Pay stubs – I review Dennis' pay stub to understand what is being taken out; I make any adjustments that I feel are needed. Women have to watch deductions for savings plans, credit unions, and so on. Make sure that what's being deducted is being deposited and remains in the account. Dennis told me about two men who were having “savings plan” deductions made only to immediately take them out to spend. Their wives were informed – end of deception – punishment administered – wives firmly in control! So, ladies, carefully review any savings plan statements and make sure that they are consistent with what is being withdrawn from your man’s pay.

ATM and credit cards – Women should be closely monitoring and controlling their man's use of ATM and credit cards. Better still, prohibit him from carrying them at all. This eliminates the temptation to spend money. Dennis is not allowed to carry ATM or credit cards. If he's fueling the cars or doing the grocery shopping, he is allowed to borrow an ATM card but ONLY after asking permission. When he returns he has to give back the card with receipts for purchases he made. A woman friend's husband was spending hundreds monthly that he could not account for. Taking his ATM card solved the problem.

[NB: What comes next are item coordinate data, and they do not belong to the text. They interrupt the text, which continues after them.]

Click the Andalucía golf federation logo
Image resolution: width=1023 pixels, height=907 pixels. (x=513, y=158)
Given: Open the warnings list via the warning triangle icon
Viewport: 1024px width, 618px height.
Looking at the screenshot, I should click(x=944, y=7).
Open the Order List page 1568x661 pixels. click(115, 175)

Major purchases - Women should be responsible for all major purchases since these have a large financial impact. I make all major purchase decisions. Dennis is involved only with those that directly concern him, such as the new iron we bought a few months ago. And his being involved doesn't mean he makes the final decision, I do!

Allowance – Dennis receives a generous allowance twice monthly for his personal spending. This has to last him two weeks, and if it doesn't, he won't get any more.

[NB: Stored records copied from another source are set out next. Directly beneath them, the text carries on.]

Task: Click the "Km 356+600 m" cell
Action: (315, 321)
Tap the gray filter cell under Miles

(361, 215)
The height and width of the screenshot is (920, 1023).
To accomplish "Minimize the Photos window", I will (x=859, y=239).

Even though the allowance is for his use, he has to account for his spending. If he's unable to account for his spending when I ask, I may reduce his next allowance by the amount he can't account for. This encourages him to manage his money better.

Again, even though his allowance is for his use, he has to ask my permission for any purchase over $50. He has to justify what he wants to buy. The last time he asked, I told him, “No” and said that if he had $50 to waste, I could put it to good use and used it to buy new shoes.

You might consider only giving him money when he asks and can justify why he wants it. A woman who does this says it's more work but does cut down on his spending. He doesn't ask unless he really thinks he can justify it. An added benefit is that his having to come to her reminds him who's in charge.

Financial discipline – When my husband falls short of my expectations, there are consequences depending on what he's done, or not done, as the case may be. Denying him money or, better still, making him pay a fine encourages better behavior and reminds him who's boss. I insist that Dennis pay his fines in cash in an envelope accompanied by an apology note.

Some other points:

Dennis can have no more than $20 in his wallet at one time unless he asks my permission and justifies why he needs to carry more. This cuts down on the temptation to spend.

Check his wallet for more money than he's supposed to have, receipts, and so on. If he has more than he should have, Dennis forfeits it and may also have to pay a fine. He has to explain any receipts he might have. It cuts down on spending and reinforces our roles.

When he asks for money make him justify it.

When he asks for money, don't give him a quick answer; make him wait. If he keeps asking, deny his request.

When he asks for money, only give him some of what he asks; it's a great way to exercise your authority. If he complains, he gets nothing.

When he asks for money, give it to him but only for something in return, doing some chores for a woman friend, for example.